What we refer to as stress is in fact a normal response from the sympathetic nervous system to perceived threats, whether it be a wild beast, a bad driver, an unforeseen event, or bills.

That response in itself wouldn’t be so bad for us personally if it weren’t for the resources it borrows from other systems in the body, especially from the parasympathetic nervous system. When you feel threatened, your sympathetic nervous system calls for all resources to be directed its way so it can prepare the body to fight or run by speeding up the heart beat, dilating the pupils, drying the mouth, constricting blood vessels. You get the picture.

The nervous system comprises sub-systems, two of which are important to understand to have a better relationship with stress. The parasympathetic nervous system (PNS) is the counterpart of the sympathetic nervous system (SNS). You can think of them as two scales of a balance. When the SNS is activated the PNS loses some of its resources, and vice versa.

Ideally, you would want both sides of the balance to be roughly equal in their share of resources. The SNS controls the fight-or-flight responses. We are so well accustomed to this reaction that we barely notice it anymore. Unfortunately, we spend too much time on this side of the scale, and we forgo the necessary restorative and renewal phase of the process once the potential threat is done with.

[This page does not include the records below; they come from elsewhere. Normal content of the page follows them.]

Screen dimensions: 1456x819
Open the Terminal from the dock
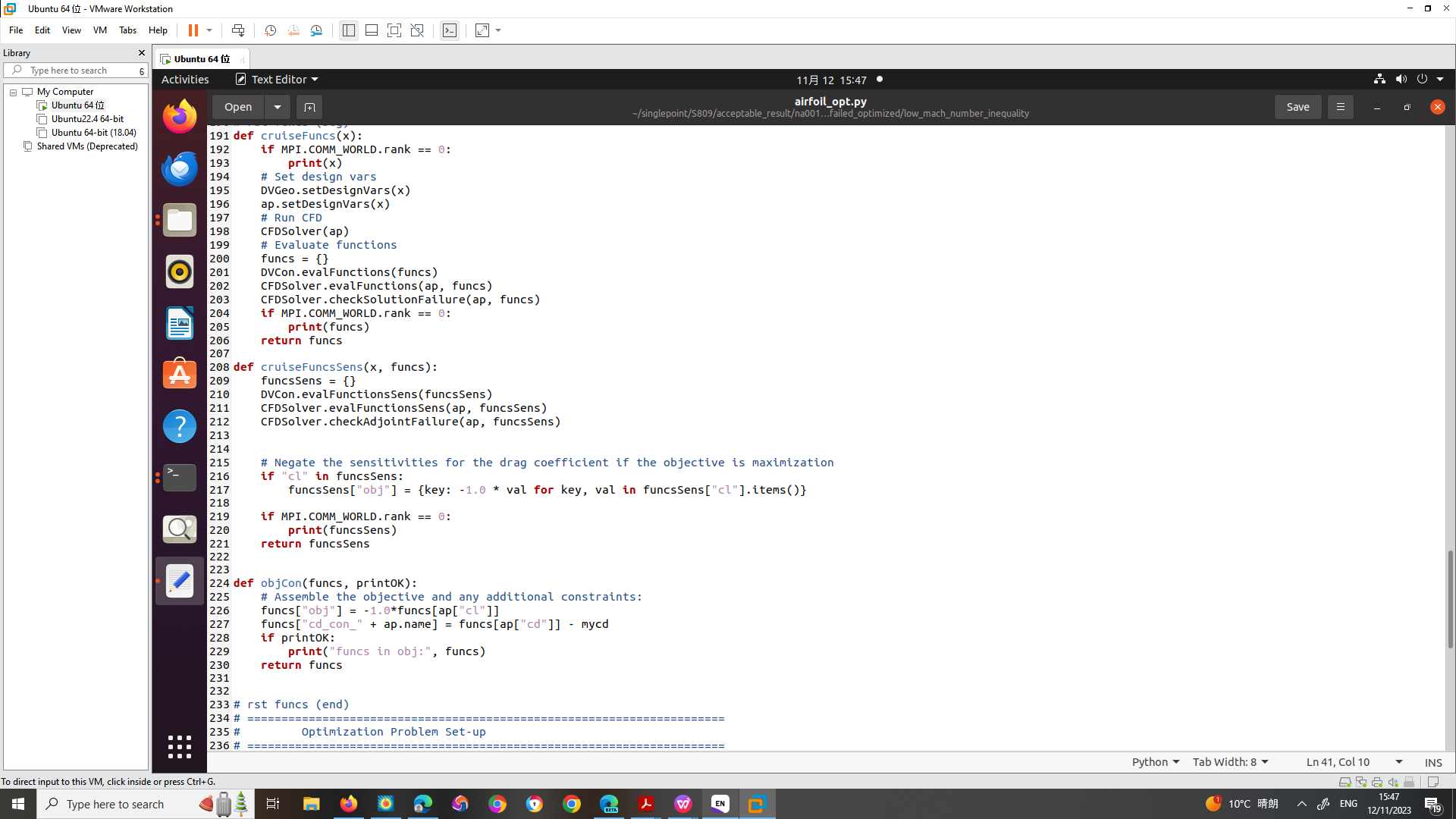[179, 478]
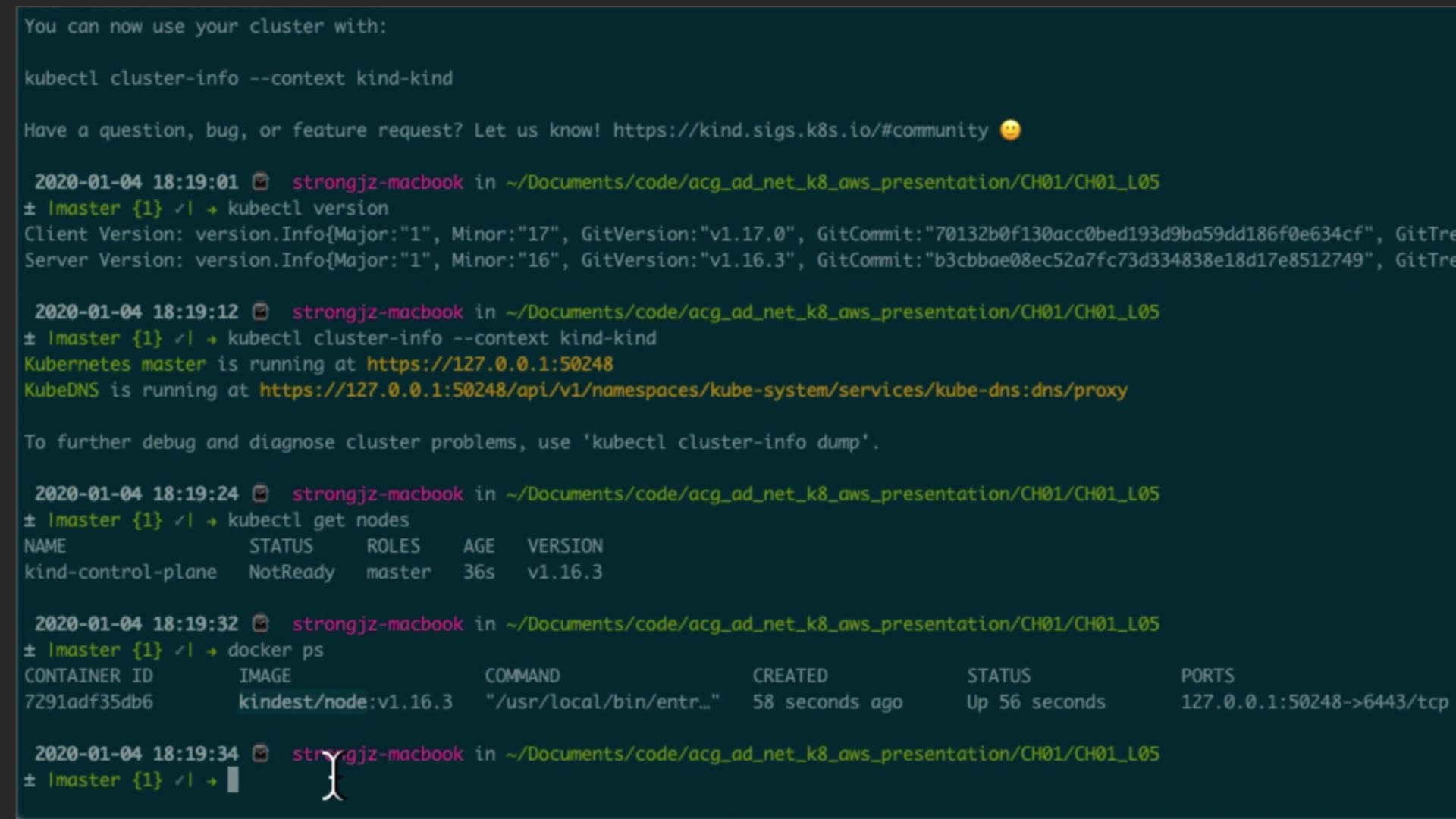Click computer icon beside 18:19:32 timestamp
Image resolution: width=1456 pixels, height=819 pixels.
click(x=260, y=624)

This deprives the PNS of its resources on a regular basis. And this is where it hurts the most, because the PNS is associated to our digestive, reproductive, cardiovascular, and immune systems. Ergo, when you are always stressed-out, or “normal” as it is, you are seriously compromising your digestion (heartburn, constipation, bloating, anyone?), your capacity to have children, your heart rate (headaches, high blood pressure, anyone?), your body’s ability to protect itself from colds, flus, viruses.

Restorative Yoga aims to trigger the PNS response so it can take back its share of resources within the body. The result is a feeling of lightness, rejuvenation, and calm. After practicing Restorative Yoga, it is typical for practitioners to say that they feel clear-headed, rested, balanced, more comfortable, more open, more present.

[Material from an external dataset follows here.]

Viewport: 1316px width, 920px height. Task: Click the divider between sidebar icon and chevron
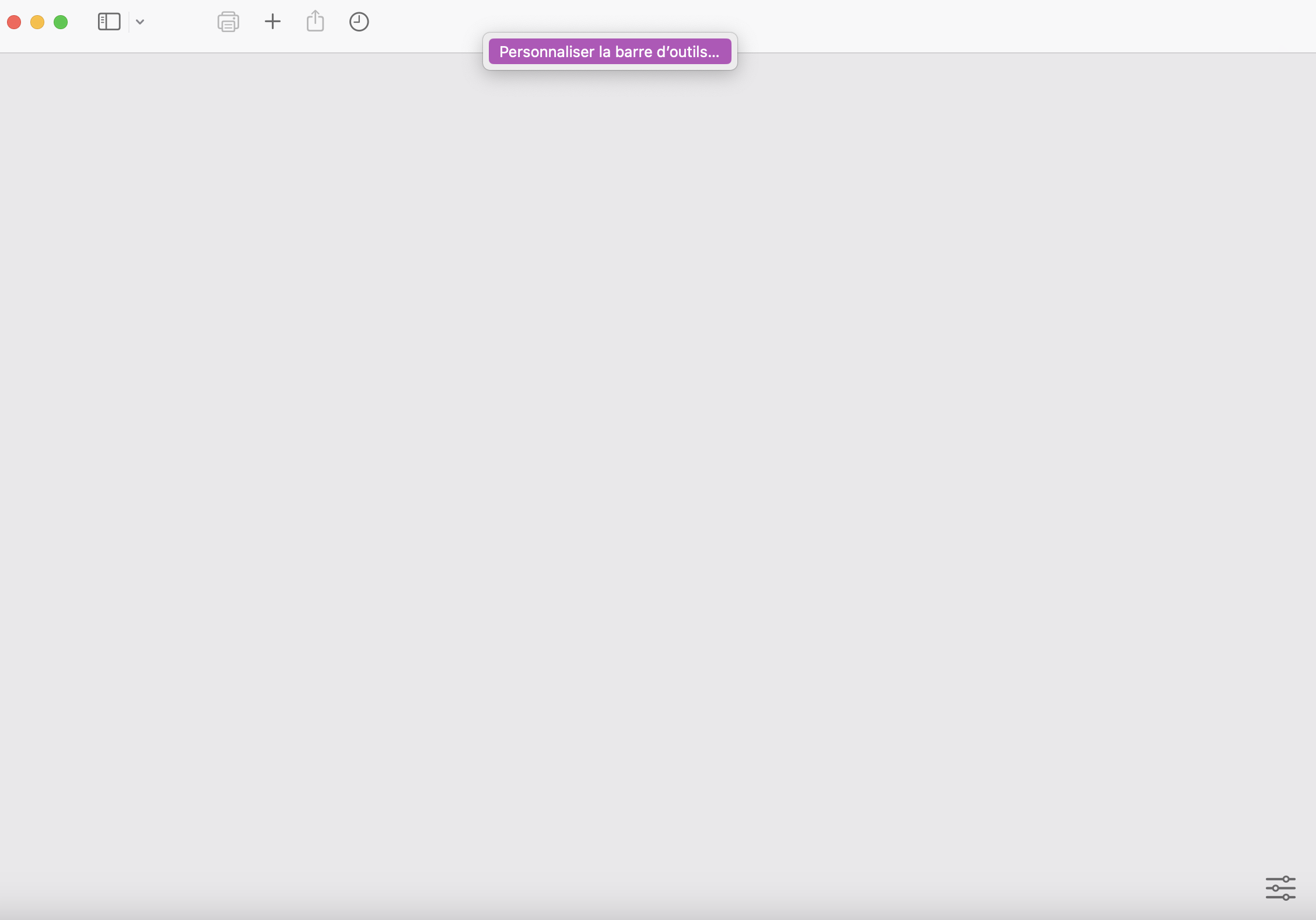(x=129, y=22)
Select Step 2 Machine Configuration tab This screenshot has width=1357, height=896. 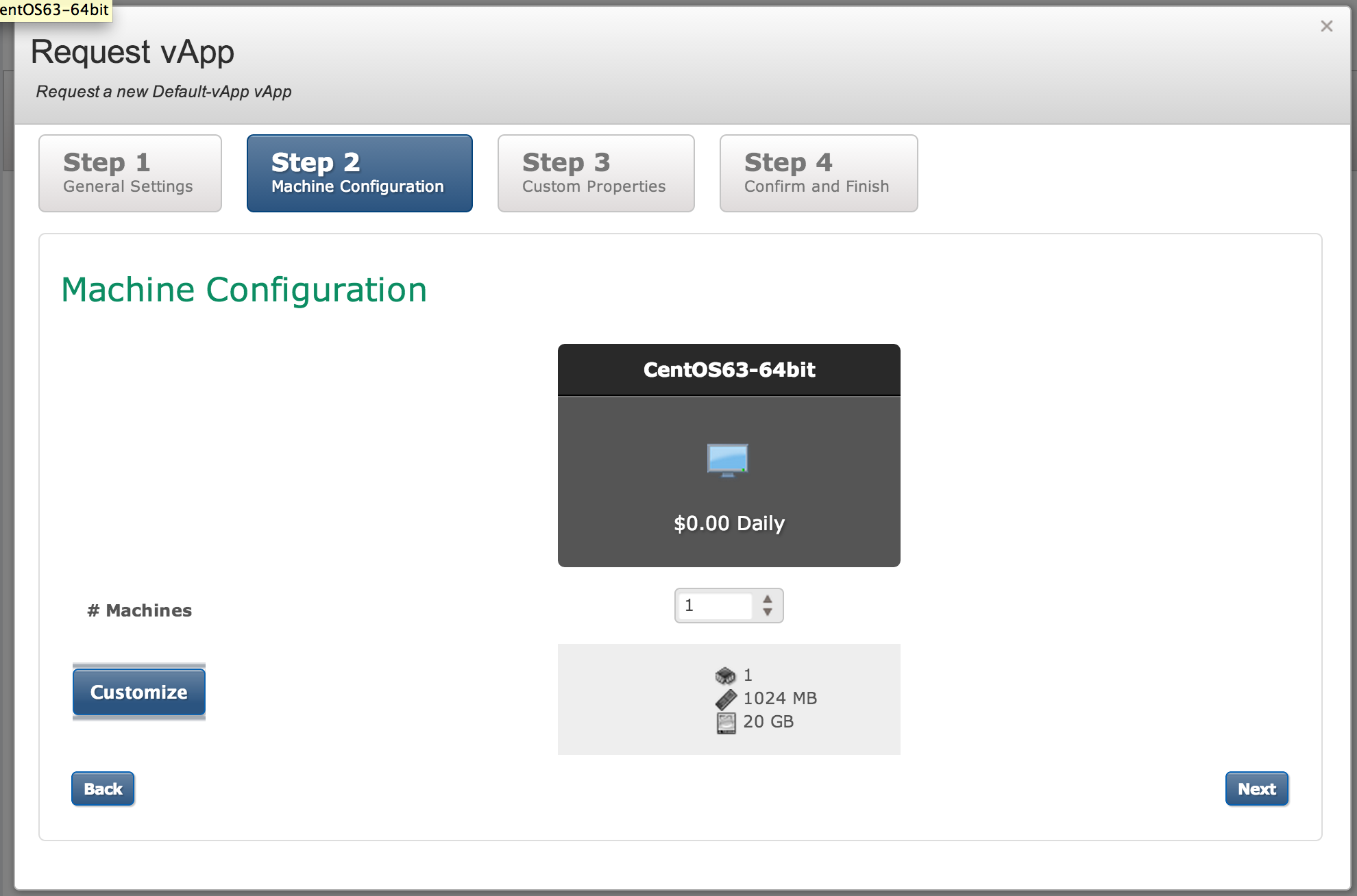[x=359, y=173]
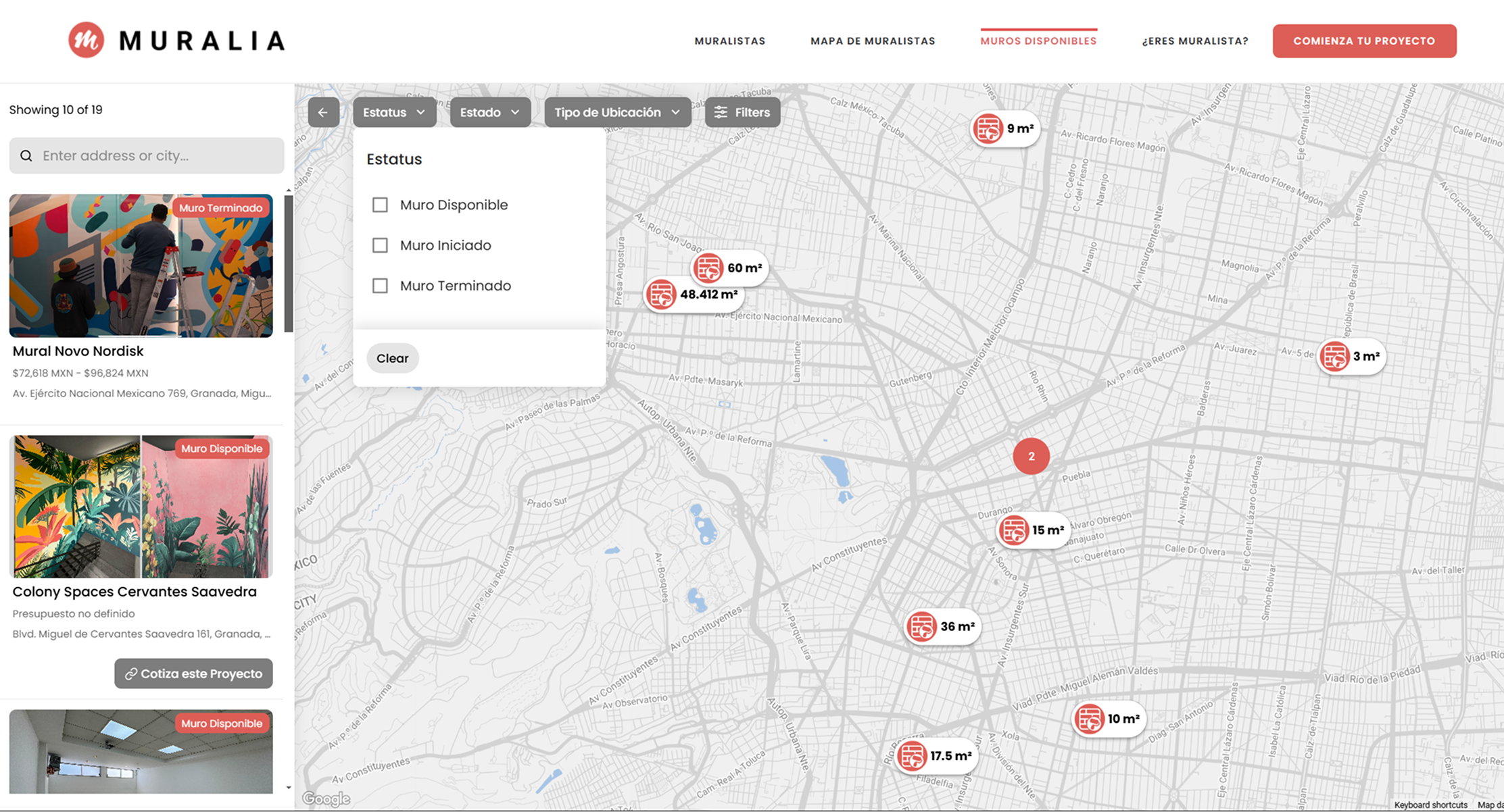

Come and experience the wonders of Restorative Yoga with me. Check Myriam's schedule.

Dear Stress

Dear Stress,

You and I have had a long history, and I hate to leave you behind, but I’m quite frankly ready to be over with you, and I’m not alone. I’ll be happy to see you occasionally, but limit your visits to necessary occasions please, and I might even find gratitude for your existence.

Warm wishes, Myriam

It’s a long and windy road, the one that we have to take to reconsider our relationship to stress and clear it out of the way where it is not necessary. While teaching seminars on stress in corporate settings, I was struck by one constant: most of us talk about stress like it’s an enemy, a terrorist of sorts planting bombs in every street corner. Yet, most of us cannot imagine our daily lives without it.

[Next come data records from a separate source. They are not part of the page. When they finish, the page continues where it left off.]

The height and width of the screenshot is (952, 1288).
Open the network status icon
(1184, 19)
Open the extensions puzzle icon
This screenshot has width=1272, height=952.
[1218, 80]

As much as we all daydream about stress-free lives, are we really ready to shed this unfortunate friend and clear the space? Being stressed-out is the “new” normal, as Gary Kraftsow aptly observed. And it takes effort to not be “normal.”

What is your perception of people who are not stressed-out? People who have time to sleep, and eat, and read, and enjoy themselves? Chances are you’re thinking they’re lazy, flaky, they’ve won the lifestyle lottery, or maybe you think that they have it figured out why-is-it-that-I-can’t-figure-it-out-too.

The first question you need to ask yourself is: would you allow yourself to live mostly stress-free if you could? Given the option, would you feel comfortable going to work without rushing out the door, work effectively without missing a break, accomplish your home chores without sweating it, answer your four-year-old’s sixty-sixth question of the day without losing it? Are you somehow afraid of what others will think if they see you “on top of things”? Will they think I’m not working hard enough, will they think I’m not taking it seriously enough, will they think I’m flaky, irresponsible, useless?

I'll be writing to you, dear Stress. Feel free to take an extended break, you deserved it.